Policy-makers are proud of the de-carbonisation that has been achieved so far in electricity systems (although in some places such as Britain, this progress was largely due to a need to move from coal to gas as coal reserves declined and cheaper North Sea gas came onstream), but this has very much been the low-hanging fruit. There is complacency about the next steps with several countries adopting 2035 as a target for a net zero power grid. But this means that many countries will be chasing the same resources at the same time. The transition so far has been expensive due to the need to subsidise renewable generation and the backup power needed to manage intermittency – the next phase is likely to cost even more as the cost of grid expansion in an environment of material scarcity begins to bite.

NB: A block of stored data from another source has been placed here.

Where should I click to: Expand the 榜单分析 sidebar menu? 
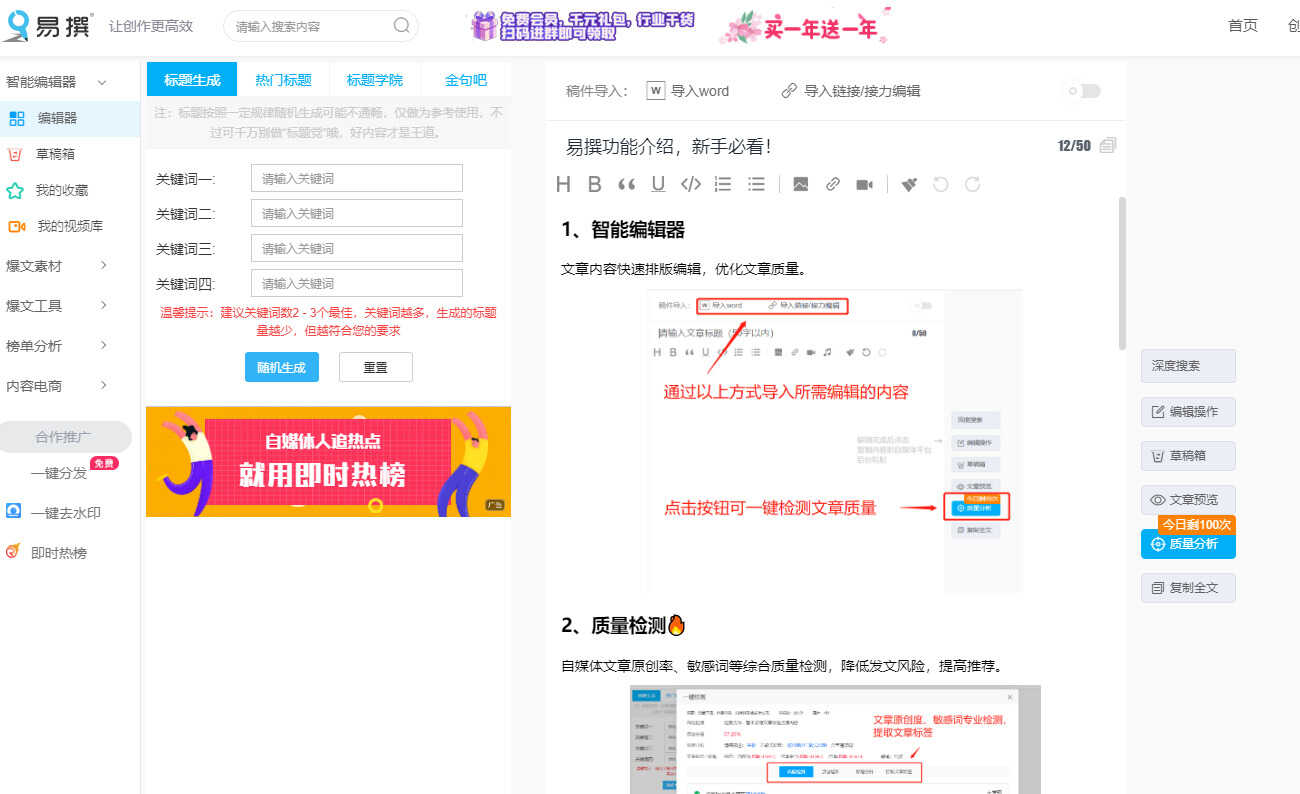56,346
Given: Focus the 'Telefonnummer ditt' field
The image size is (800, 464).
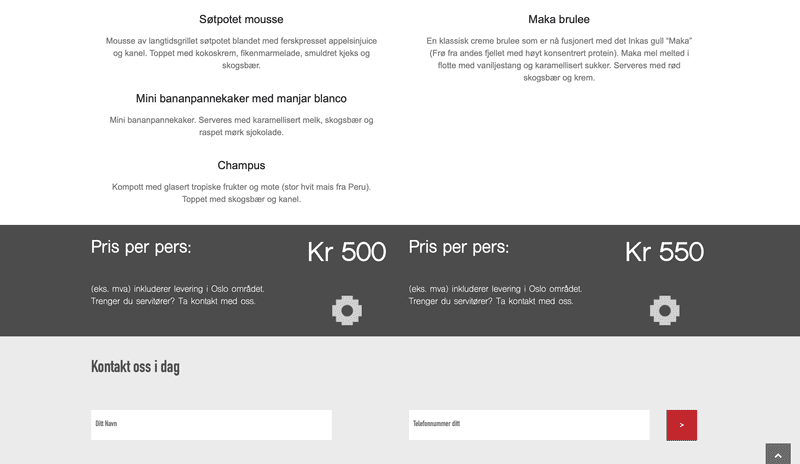Looking at the screenshot, I should (x=529, y=425).
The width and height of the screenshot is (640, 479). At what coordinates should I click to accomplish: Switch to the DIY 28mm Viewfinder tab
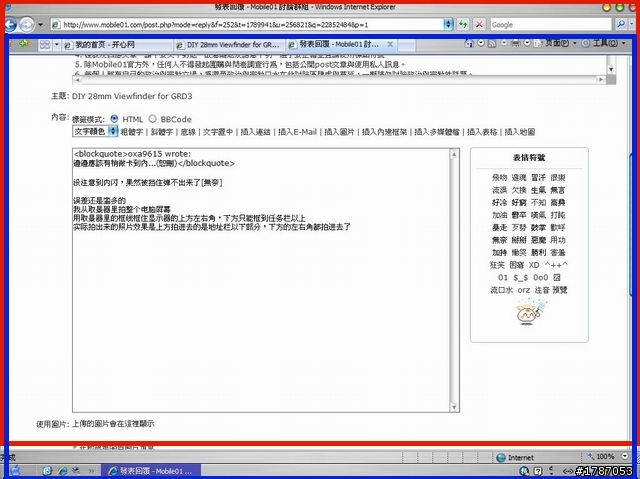click(x=229, y=44)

The questions of how this will be paid for have so far been ignored. But consumers in many countries are already struggling with both energy bills and the wider cost of living, so it is far from clear that these massive investments will be affordable. Policy-makers may well find that the next phase of the transition is harder, more expensive and has less public support than what has gone before, and that risks de-railing the entire enterprise. It’s all very well to argue about phasing out fossil fuels, as at the recent COP gathering, but developing the necessary replacements will be easier said than done, and it’s far from clear that this will be achievable over the desired timeframes. The net zero train may be about to hit the buffers.